OpenAI is planning to release a "materially better" GPT-5 model to replace the problematic GPT-4 sometime this year, sources told Business Insider.
Several enterprise customers noted that the new model to provide better automated services and data processing. The model's other upgrades are yet to be disclosed.
As of writing, OpenAI is still safety testing the new GPT model with only a select few companies able to access the demo.
The report came in after OpenAI CEO Sam Altman said the GPT-4 model "kinda sucks." The AI firm's current chatbot model has been reported several times of having issues that render it unusable.
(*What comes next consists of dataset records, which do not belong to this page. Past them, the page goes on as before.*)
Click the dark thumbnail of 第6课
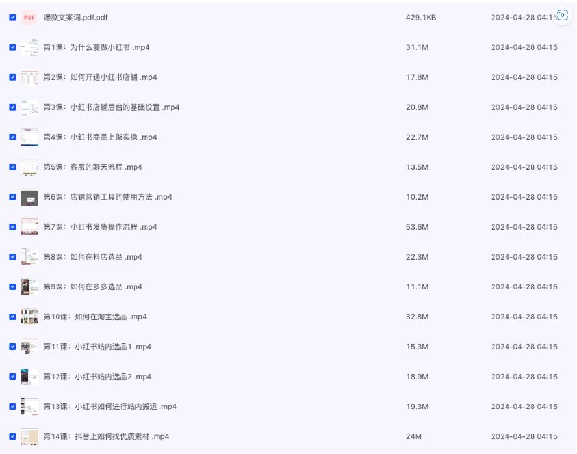This screenshot has width=577, height=454. coord(29,197)
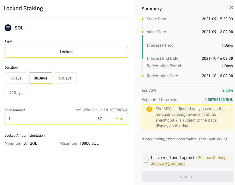Tick the Staking Service Agreement checkbox
This screenshot has height=185, width=235.
[146, 160]
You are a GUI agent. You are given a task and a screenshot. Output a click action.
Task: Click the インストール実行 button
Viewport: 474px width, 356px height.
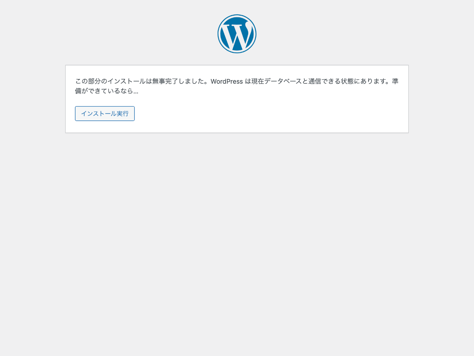tap(105, 114)
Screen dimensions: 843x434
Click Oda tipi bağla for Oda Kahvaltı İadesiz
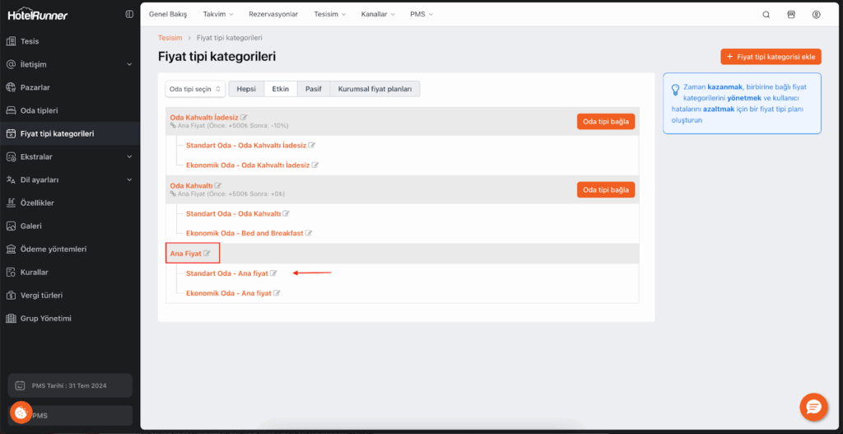point(605,121)
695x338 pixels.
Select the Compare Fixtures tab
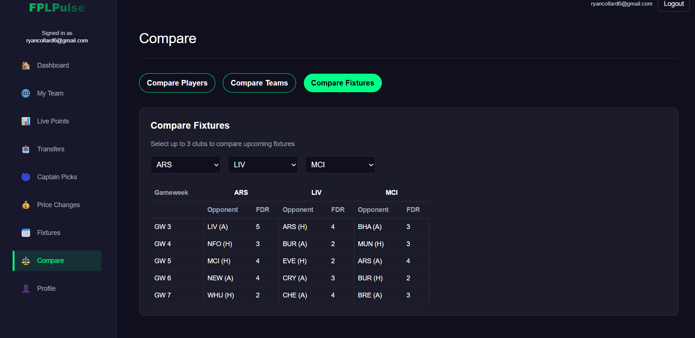342,83
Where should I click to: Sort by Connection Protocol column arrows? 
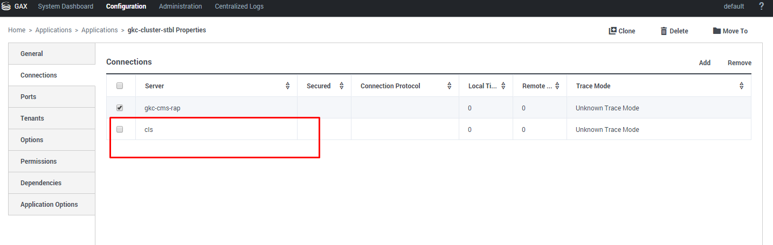[x=449, y=86]
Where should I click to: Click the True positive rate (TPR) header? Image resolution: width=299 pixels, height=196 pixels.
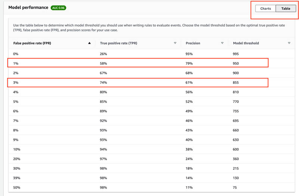[118, 43]
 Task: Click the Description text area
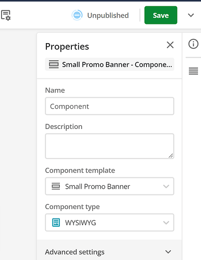point(109,146)
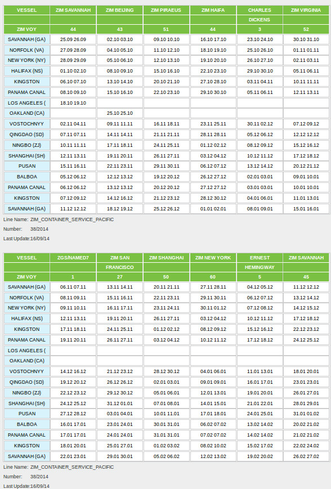Click the 25.10 25.10 OAKLAND date cell
331x489 pixels.
[120, 113]
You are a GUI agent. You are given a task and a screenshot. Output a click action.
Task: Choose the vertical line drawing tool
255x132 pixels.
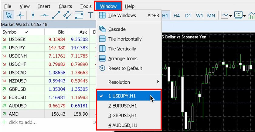33,15
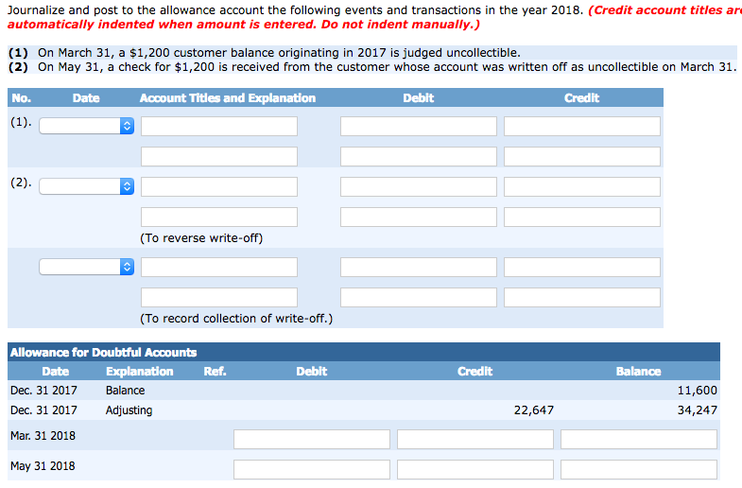The width and height of the screenshot is (742, 488).
Task: Click May 31 2018 ledger debit field
Action: click(x=312, y=469)
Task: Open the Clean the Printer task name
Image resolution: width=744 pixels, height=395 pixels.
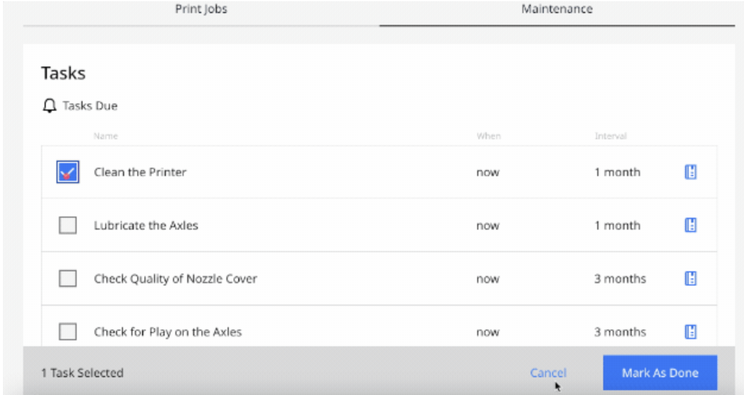Action: coord(140,173)
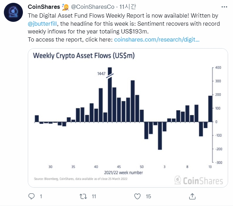Image resolution: width=233 pixels, height=206 pixels.
Task: Open the coinshares.com research link
Action: 157,39
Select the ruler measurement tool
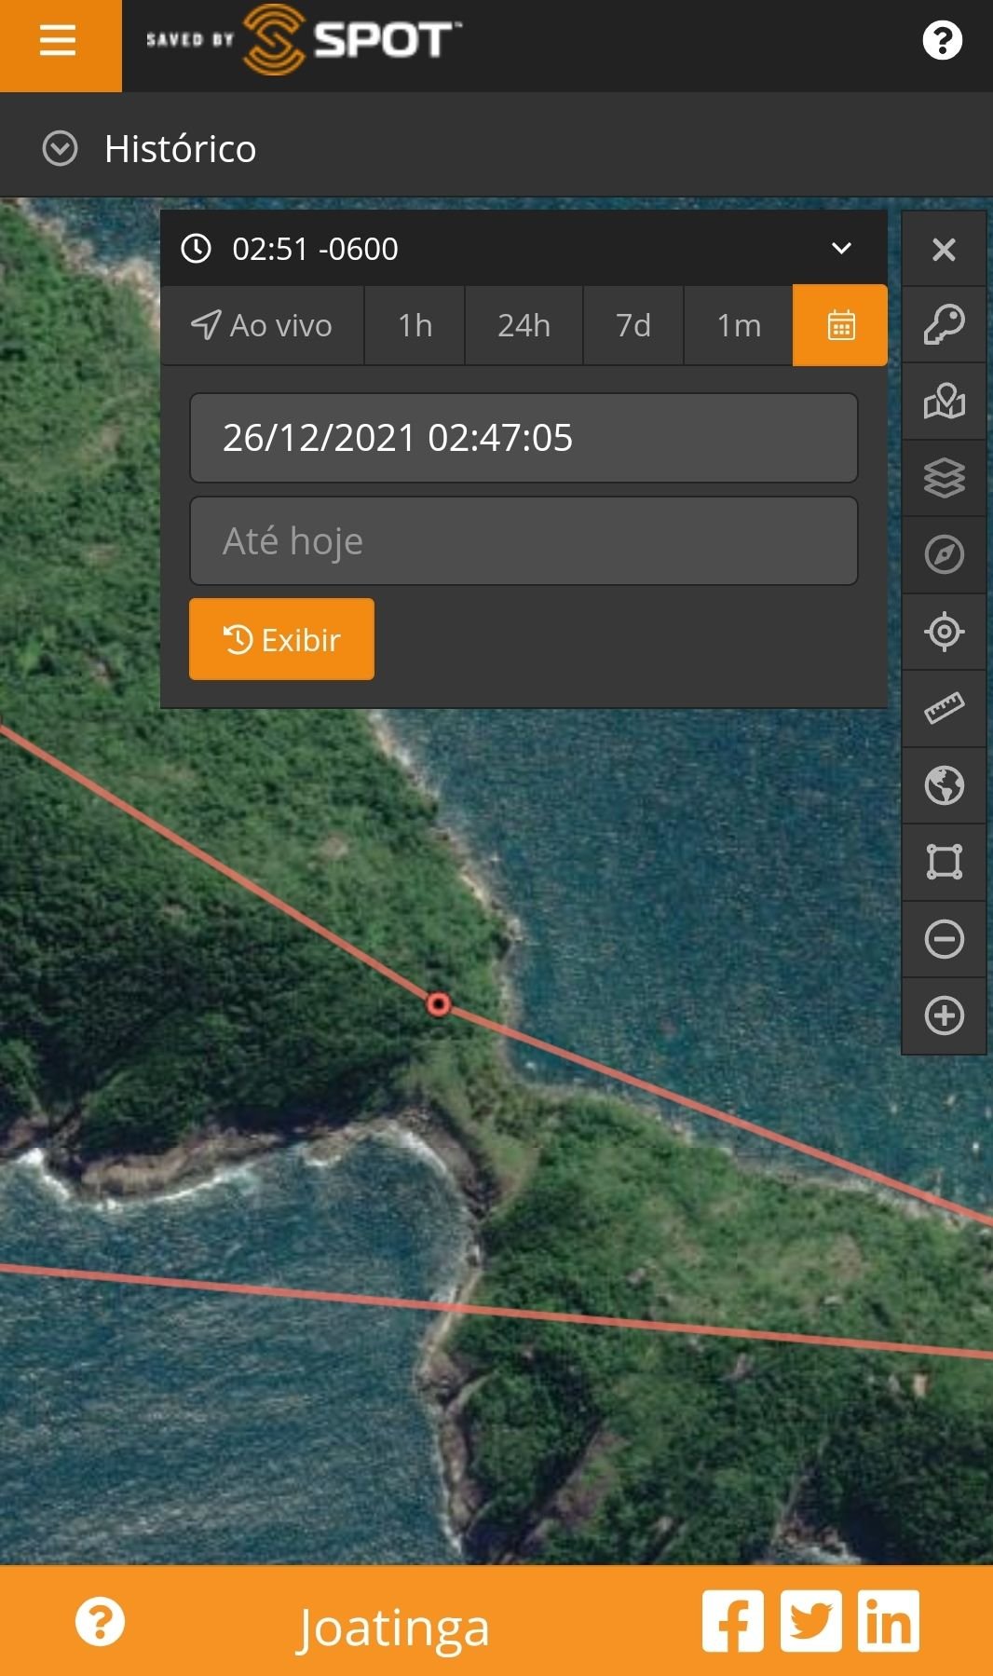Image resolution: width=993 pixels, height=1676 pixels. (x=944, y=709)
Just last month, many users complained that ChatGPT seems to be suffering from "stroke" after generating incomprehensible responses. Before that, the chatbot was accused of getting "lazy."
OpenAI CEO Sam Altman Moves On from GPT-4, GPT-3
Rumors of the upcoming GPT-5 model has been going around for quite some time as the company ramps updates on its GPT-4.5 and GPT-4.5 Turbo, while slowly deprecating the GPT-3 and the base GPT-4 model.
In one of his recent appearances, Altman even called the older models to be "unimaginably horrible" in comparison to the company's newest development.
It is worth noting, however, that Altman referred to GPT-4 as a "brainstorm partner" to inspire them in building its successor.
Altman is yet to disclose much detail about the GPT-5 but promised customers to expect "many different things" in the coming months, Readwrite reported.
OpenAI Brings More Content to ChatGPT
Ahead of the release of its GPT-5 model, OpenAI has already been expanding its training data to better improve its AI models in, at least, legal ways.
The AI firm has recently been reported to finishing several deals with news publishers to acquire their licensed content for AI training in exchange for offering their services on news platforms.
Many of the deals signed involved billions of dollars.